You'll notice that in the paragraph about the postal service, the main idea is expressed clearly in the first sentence: "Today's postal service is more efficient and reliable than ever before." A sentence, such as this one, that clearly expresses the main idea of a paragraph or passage is often called a topic sentence.

In many cases, as in the postal service paragraph, the topic sentence is at the beginning of the paragraph. You will also frequently find it at the end. Less often, but on occasion, the topic sentence may be in the middle of the passage. Whatever the case, the topic sentence—like "Today's postal service is more efficient and reliable than ever before"—is an assertion, and it needs "proof." The proof is found in the facts and ideas that make up the rest of the passage. (Not all passages provide such a clear topic sentence that states the main idea. Less obvious passages will come up in later lessons.)

Identifying Topic Sentences Practice and Answers

Remember that a topic sentence is a clear statement of the main idea of a passage; it must be general enough to encompass all the ideas in that passage, and it usually makes an assertion about the subject of that passage. Knowing all that, you can answer the following question even without reading a passage.

Practice 1

Which of the following sentences is general enough to be a topic sentence?

  1. The new health club has a great kickboxing class.
  2. Many different classes are offered by the health club.
  3. Pilates is a popular class at the health club.
  4. The yoga class is offered on Saturday mornings.

Answers

The answer is choice b, "Many different classes are offered by the health club." Choices a, c, and d are all specific examples of what is said in choice b, so they are not general enough to be topic sentences.

Practice 2

Now look at the following paragraph. Underline the sentence that expresses the main idea, and notice how the other sentences work to support that main idea.

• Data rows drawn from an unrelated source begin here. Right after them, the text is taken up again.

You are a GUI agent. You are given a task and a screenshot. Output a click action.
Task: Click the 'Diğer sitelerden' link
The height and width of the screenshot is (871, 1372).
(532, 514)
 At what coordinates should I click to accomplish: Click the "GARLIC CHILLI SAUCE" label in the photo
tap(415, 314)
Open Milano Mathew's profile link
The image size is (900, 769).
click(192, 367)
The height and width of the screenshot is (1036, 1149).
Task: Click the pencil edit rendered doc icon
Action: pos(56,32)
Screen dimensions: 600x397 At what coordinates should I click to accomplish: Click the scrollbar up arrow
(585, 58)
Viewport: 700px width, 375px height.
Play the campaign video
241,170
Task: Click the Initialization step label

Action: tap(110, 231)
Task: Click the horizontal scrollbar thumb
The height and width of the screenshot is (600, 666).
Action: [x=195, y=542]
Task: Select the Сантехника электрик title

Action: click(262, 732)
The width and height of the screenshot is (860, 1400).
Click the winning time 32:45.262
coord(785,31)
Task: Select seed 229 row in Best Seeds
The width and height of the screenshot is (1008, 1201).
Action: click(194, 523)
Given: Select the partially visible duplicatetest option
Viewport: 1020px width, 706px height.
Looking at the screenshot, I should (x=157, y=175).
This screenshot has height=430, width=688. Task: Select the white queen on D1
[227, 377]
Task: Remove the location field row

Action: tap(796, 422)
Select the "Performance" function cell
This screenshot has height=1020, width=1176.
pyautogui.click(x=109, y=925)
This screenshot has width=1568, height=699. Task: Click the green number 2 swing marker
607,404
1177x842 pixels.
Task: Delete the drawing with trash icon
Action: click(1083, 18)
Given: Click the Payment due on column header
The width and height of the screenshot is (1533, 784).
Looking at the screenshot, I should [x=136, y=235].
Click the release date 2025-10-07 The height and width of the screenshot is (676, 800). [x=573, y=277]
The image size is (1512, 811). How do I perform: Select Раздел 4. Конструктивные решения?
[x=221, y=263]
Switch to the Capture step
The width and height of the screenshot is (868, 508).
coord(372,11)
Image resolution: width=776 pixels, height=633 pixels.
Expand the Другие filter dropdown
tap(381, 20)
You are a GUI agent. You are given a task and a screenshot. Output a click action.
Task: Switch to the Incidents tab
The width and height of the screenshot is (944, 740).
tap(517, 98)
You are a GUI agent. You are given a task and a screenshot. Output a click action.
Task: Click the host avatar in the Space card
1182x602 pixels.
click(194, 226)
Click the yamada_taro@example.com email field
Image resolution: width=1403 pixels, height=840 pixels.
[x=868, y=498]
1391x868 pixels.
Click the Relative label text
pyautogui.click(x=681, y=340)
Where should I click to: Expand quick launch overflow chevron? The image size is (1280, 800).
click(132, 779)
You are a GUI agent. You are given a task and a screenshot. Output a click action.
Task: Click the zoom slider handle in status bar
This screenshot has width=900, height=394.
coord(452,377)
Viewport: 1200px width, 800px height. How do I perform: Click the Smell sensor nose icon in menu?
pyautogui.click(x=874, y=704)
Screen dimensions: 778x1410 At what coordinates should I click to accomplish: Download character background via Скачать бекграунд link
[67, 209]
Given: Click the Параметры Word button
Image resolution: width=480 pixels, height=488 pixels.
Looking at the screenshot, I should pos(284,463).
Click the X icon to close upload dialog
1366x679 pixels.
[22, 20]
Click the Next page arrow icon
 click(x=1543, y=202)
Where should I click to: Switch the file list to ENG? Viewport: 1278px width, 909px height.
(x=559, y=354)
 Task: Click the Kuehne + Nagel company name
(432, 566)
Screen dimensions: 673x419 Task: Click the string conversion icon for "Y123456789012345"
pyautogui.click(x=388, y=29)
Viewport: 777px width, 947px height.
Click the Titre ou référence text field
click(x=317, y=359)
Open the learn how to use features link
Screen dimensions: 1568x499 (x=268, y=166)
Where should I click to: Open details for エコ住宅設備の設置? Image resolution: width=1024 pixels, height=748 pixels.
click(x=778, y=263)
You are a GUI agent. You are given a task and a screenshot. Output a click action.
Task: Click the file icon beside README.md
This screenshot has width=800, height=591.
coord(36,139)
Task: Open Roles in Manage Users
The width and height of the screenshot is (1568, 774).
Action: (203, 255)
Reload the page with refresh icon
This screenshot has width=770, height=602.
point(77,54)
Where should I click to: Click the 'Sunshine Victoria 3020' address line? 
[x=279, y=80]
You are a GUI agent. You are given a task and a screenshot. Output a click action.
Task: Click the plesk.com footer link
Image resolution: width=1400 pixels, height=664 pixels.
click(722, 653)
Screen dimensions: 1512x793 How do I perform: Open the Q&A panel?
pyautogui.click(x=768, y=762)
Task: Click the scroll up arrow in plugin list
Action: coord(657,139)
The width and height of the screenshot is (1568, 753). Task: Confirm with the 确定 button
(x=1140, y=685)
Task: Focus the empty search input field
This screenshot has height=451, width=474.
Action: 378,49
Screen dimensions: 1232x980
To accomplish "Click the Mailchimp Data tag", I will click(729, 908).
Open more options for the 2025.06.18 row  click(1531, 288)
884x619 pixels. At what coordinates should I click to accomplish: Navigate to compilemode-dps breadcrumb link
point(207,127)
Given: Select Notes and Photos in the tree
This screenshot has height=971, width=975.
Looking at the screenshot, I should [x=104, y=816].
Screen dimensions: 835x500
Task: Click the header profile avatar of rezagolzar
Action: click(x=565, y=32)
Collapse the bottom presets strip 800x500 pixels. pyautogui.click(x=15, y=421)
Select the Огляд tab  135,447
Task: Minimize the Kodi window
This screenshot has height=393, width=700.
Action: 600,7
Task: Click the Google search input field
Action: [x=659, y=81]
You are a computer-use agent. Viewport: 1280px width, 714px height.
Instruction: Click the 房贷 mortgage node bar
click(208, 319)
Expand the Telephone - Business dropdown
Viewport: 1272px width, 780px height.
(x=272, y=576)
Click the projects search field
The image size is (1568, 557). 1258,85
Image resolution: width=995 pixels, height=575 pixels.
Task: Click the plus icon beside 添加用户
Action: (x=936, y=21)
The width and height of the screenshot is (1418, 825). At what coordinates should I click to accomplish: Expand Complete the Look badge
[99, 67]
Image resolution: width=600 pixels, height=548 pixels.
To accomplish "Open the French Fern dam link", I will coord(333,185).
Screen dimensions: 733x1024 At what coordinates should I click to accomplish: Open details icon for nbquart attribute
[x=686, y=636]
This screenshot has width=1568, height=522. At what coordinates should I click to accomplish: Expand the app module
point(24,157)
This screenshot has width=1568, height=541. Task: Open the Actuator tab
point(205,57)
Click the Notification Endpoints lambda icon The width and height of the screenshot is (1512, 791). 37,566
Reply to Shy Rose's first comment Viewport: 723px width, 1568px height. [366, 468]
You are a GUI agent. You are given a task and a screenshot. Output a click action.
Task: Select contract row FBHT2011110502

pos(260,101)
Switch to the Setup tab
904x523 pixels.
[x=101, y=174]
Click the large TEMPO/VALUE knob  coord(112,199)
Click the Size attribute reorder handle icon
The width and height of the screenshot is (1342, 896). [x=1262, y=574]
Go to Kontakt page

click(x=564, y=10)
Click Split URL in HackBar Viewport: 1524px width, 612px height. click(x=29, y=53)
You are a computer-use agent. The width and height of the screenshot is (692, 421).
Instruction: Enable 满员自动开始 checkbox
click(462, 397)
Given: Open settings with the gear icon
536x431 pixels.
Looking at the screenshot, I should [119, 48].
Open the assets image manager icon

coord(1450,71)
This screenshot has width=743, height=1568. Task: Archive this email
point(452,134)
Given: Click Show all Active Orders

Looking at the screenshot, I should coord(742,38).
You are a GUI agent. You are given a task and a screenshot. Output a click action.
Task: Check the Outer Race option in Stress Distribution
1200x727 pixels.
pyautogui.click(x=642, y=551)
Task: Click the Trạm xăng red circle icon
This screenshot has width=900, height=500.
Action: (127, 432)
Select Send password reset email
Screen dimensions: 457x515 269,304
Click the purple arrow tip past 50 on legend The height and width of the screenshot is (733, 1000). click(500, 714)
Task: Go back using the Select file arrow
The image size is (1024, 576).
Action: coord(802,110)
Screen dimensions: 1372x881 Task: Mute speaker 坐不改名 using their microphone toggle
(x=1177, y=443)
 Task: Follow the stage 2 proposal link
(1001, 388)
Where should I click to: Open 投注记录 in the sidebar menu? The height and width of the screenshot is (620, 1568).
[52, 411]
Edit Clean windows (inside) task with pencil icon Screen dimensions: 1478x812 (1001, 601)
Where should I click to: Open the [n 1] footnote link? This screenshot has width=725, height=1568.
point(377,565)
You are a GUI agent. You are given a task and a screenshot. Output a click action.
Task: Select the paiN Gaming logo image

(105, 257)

Erik always played cops and robbers when he was a boy; now, he's a police officer. Suzanne always played school as a little girl; today, she is a high-school math teacher. Kara always played store; today, she owns a chain of retail clothing shops. Long before they are faced with the question, "What do you want to be when you grow up?" some lucky people know exactly what they want to do with their lives.

Answer

Which sentence did you underline? You should have underlined the last sentence: "Long before they are faced with the question 'What do you want to be when you grow up?' some lucky people know exactly what they want to do with their lives." This sentence is a good topic sentence; it expresses the idea that holds together the whole paragraph. The first three sentences—about Erik, Suzanne, and Kara—are specific examples of these lucky people. Notice that the topic sentence is found at the end of the paragraph.